SQL-based views

Only users with the Can administer ThoughtSpot or the Can manage data privilege can create views and link them.
Views do not support row level security (RLS), so all users of a view can see all the data it contains.

With SQL views, you can quickly start using ThoughtSpot to get insights from your data. Simply create a connection to your external data warehouse, and you can run SQL queries against it. When you save these queries as SQL views, they become data sources that you can run traditional ThoughtSpot searches on, allowing you to create charts, tables, and Liveboards from the data.

SQL views are very similar to other ThoughtSpot views. Refer to Understanding views for an introduction to views and their use in ThoughtSpot. This article describes a specific type of view, the SQL view, which follows the same rules as other ThoughtSpot views.

Creating SQL views

To create a SQL view, follow these steps:

  1. Connect to your data in your external cloud data warehouse. Note that you do not have to select any tables or columns to create the connection and start creating SQL views.

  2. Select Data from the top navigation bar.

  3. From the side navigation bar, select + Create new > Custom SQL view.

  4. Choose a connection to the data you would like to query.
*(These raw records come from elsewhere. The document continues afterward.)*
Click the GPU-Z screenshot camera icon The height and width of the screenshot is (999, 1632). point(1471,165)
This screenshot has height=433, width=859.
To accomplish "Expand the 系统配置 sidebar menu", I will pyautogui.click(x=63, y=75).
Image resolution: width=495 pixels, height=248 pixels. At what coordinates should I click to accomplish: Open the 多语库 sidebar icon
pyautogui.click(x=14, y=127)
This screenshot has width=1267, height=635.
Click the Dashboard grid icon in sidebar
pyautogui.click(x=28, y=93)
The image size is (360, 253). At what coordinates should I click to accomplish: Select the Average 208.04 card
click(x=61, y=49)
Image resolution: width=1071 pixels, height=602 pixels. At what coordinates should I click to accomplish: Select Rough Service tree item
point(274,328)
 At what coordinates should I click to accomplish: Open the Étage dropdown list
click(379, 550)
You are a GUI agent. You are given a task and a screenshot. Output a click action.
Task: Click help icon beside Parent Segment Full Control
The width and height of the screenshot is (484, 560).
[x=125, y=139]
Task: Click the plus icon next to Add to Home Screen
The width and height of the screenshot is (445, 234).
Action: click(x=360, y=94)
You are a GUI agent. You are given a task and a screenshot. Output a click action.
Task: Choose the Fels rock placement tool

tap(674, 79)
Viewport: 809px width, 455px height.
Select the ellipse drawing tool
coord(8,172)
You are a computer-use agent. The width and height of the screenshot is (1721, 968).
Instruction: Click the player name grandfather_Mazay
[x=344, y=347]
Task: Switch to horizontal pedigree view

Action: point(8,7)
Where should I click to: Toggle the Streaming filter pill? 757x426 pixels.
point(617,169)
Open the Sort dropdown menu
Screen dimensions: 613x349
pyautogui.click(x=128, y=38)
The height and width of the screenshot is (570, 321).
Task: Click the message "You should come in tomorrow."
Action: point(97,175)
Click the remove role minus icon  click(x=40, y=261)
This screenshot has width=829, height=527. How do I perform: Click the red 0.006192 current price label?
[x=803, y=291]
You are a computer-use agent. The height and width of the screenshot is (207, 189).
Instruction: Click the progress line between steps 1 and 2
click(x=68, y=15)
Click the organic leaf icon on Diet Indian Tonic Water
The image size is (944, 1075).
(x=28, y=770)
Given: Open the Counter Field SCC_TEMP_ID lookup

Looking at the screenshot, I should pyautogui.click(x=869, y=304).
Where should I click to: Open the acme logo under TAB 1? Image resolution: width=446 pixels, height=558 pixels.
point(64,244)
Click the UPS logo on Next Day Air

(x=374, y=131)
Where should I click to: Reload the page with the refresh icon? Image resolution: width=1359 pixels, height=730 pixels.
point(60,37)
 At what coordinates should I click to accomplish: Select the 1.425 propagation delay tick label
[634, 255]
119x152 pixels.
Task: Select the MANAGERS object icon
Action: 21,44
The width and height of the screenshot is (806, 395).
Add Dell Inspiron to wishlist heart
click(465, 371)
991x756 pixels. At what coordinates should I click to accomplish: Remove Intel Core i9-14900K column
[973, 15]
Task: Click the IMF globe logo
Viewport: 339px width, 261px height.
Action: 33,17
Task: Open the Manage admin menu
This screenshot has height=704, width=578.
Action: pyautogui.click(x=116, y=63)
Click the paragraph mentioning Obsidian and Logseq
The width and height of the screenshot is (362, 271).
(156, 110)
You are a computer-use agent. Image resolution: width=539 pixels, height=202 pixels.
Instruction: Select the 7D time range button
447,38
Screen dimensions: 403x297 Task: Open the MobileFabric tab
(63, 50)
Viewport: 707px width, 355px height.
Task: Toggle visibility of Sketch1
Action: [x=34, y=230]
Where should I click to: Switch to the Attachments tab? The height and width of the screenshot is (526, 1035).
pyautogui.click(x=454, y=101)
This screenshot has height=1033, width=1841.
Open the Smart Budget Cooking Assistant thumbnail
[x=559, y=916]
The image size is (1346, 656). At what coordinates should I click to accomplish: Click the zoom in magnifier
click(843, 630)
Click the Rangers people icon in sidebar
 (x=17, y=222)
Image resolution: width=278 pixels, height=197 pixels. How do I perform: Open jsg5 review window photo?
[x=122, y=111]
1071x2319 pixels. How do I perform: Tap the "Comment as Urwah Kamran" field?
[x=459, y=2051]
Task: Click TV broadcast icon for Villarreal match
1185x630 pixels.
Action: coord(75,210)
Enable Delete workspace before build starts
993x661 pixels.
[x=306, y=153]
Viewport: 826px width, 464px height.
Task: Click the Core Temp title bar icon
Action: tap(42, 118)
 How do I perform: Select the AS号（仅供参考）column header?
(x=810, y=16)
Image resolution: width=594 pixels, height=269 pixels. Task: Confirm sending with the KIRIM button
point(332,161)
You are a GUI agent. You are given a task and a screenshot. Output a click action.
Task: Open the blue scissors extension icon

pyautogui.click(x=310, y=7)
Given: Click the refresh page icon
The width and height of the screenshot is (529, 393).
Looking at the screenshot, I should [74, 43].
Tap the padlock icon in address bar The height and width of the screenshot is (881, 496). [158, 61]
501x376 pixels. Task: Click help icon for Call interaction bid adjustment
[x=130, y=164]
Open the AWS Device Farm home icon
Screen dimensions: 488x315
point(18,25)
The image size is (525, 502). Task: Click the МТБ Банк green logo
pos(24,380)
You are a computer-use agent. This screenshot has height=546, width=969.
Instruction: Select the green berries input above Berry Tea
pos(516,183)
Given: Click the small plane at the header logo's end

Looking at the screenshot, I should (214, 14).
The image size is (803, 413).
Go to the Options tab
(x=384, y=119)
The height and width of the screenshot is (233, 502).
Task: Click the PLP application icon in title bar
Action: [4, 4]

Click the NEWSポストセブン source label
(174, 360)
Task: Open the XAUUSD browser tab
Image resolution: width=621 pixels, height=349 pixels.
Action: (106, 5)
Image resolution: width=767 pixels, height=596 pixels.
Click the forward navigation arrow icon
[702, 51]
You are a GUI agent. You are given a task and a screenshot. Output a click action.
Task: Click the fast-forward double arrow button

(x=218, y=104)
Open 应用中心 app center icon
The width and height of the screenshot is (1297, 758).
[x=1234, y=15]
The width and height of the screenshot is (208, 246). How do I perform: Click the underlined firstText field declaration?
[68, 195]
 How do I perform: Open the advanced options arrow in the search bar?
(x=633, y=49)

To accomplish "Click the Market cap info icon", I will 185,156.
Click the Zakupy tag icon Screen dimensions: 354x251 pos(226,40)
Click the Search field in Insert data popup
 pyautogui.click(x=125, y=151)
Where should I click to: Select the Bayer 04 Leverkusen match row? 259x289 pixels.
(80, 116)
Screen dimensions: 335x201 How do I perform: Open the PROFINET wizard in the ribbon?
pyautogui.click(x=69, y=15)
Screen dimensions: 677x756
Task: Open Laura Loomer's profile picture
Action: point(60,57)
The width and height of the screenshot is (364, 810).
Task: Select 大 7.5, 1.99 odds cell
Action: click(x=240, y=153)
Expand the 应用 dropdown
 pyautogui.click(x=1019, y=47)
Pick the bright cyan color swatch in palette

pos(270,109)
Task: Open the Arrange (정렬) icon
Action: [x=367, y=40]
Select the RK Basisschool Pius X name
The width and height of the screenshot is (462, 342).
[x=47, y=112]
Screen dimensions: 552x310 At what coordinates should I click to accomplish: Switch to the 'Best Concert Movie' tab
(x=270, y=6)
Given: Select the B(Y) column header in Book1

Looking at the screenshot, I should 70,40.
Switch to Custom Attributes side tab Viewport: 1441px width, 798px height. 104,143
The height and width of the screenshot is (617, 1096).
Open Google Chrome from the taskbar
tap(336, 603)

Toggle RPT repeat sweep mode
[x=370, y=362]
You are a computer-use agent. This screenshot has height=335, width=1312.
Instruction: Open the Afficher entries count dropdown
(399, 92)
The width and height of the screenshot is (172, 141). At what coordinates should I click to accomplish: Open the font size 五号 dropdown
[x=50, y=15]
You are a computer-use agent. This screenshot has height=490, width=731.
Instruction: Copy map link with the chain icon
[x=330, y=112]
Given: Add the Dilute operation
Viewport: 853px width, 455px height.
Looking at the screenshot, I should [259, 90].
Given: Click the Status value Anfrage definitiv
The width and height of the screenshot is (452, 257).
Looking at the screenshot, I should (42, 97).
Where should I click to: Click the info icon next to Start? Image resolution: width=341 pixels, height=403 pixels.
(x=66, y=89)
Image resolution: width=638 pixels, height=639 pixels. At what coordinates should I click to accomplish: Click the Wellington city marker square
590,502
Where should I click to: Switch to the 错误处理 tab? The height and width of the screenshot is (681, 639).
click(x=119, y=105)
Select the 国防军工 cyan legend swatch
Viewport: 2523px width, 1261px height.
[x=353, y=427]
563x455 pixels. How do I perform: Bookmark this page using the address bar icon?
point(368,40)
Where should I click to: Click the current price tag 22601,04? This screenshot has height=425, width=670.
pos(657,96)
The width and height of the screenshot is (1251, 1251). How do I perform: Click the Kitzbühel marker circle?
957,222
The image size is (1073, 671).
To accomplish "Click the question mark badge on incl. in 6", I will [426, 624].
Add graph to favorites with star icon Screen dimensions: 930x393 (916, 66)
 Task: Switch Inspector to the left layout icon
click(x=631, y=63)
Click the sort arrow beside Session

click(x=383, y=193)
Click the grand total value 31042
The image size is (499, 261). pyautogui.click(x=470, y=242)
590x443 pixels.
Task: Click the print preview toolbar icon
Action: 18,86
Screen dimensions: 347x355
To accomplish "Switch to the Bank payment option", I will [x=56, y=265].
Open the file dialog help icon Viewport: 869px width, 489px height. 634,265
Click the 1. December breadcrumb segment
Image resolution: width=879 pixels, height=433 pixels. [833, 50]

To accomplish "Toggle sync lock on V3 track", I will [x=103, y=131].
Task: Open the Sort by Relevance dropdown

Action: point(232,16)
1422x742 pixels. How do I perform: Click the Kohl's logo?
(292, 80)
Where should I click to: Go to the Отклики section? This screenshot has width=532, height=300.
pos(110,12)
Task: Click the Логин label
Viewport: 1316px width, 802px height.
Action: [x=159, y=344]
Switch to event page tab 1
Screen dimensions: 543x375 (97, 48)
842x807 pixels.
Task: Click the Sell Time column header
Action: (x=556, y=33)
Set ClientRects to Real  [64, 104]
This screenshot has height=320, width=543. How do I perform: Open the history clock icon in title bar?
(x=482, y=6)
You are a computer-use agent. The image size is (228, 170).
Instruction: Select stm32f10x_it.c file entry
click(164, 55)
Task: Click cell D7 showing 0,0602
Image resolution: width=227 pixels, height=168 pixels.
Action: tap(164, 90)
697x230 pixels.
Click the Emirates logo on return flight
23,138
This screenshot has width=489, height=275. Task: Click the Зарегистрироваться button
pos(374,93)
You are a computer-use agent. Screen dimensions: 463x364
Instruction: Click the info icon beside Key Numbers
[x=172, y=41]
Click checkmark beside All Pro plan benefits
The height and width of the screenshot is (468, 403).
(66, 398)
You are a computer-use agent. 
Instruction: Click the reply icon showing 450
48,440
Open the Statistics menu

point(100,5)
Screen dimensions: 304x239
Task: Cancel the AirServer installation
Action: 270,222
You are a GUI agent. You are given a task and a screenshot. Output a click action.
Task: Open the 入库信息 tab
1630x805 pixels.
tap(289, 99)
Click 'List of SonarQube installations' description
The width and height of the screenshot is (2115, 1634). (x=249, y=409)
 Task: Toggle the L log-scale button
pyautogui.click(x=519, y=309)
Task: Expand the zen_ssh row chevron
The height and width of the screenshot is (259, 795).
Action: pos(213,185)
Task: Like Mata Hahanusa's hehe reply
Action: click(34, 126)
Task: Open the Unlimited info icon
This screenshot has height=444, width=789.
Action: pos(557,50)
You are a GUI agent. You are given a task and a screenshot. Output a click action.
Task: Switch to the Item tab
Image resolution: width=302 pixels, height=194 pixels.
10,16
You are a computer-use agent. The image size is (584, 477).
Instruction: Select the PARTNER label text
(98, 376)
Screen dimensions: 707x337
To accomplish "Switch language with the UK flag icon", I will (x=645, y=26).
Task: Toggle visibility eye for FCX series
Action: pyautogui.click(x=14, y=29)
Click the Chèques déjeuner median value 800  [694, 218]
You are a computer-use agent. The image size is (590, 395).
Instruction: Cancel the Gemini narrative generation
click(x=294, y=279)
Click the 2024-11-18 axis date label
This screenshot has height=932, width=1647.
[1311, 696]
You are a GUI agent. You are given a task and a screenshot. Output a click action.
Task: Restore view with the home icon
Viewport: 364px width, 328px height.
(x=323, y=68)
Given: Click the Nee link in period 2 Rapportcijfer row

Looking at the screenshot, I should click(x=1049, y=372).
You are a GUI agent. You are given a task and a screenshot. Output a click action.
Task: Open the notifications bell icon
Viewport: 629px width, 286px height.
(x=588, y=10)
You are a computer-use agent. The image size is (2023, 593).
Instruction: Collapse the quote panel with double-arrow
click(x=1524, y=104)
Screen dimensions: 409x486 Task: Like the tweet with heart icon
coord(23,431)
Select Choose connection in the side panel, and click on or search for a connection in the dropdown.

    If you did not already create a connection, select Add new connection. Refer to the connections documentation.

  5. After you select the connection, a list of tables appears in the side panel, under the schema and database names. To see a list of the columns in a table, click on the table name. A list of the columns and their data types appears.

  6. In the SQL editor, write your SQL query.

    The SQL you use must be compliant with your data warehouse’s SQL standard.

    The SQL editor has autocomplete functionality, based on the tables and columns in your connection.

    In the example below, after we type select * from, the SQL editor suggests several tables. When we click on the DIM_RETAPP_PRODUCTS table, the query autocompletes as select * from RETAILAPPAREL.PUBLIC.DIM_RETAPP_PRODUCTS AS d, completing this part of the query and assigning the table an alias.

    SQL view autocomplete gif
  7. Select Run. The results of your SQL query appear in the Result section. You can collapse or expand this section, by selecting the up and down arrows in the top right of the Results section.

  8. Select Save.

  9. The Save modal appears, and prompts you to name your SQL view. To improve the SQL view’s visibility, optionally add a description.

  10. Select Save again.

  11. To create a copy of the SQL view, select Save as.

  12. To return the SQL view to its last saved state, select Revert. This button only appears after you save the view.

  13. To open the SQL view you just created as a data source, select Open view details. Otherwise, when you finish editing the SQL view, save it and select Exit.

Editing SQL views

If you have can edit privileges on a SQL view, you see the Edit View button on the details page for the view. To edit the SQL query that the view is based on, select Edit View.

Edit SQL view

Managing SQL views

You can use a SQL view just like any other data source. You can also join a SQL view to other tables or views by defining a relationship. When you save a SQL query as a view, and then use it as a source in a new search, it is similar to doing a nested query in SQL, only much easier to create.

You can perform the same actions on a SQL view that you can perform on a regular view:

Creating a search from a SQL view

After you create a SQL view, you can search on it. You can do this 1 of 2 ways:

  • Navigate to the SQL view you would like to search on, from the Data tab. Select Search this view. This opens the Search Data interface, where you can query your data.

  • Select Search data from the top navigation bar. Select the Choose sources icon, and select your SQL view. Select Done. This opens the Search Data interface, where you can query your data.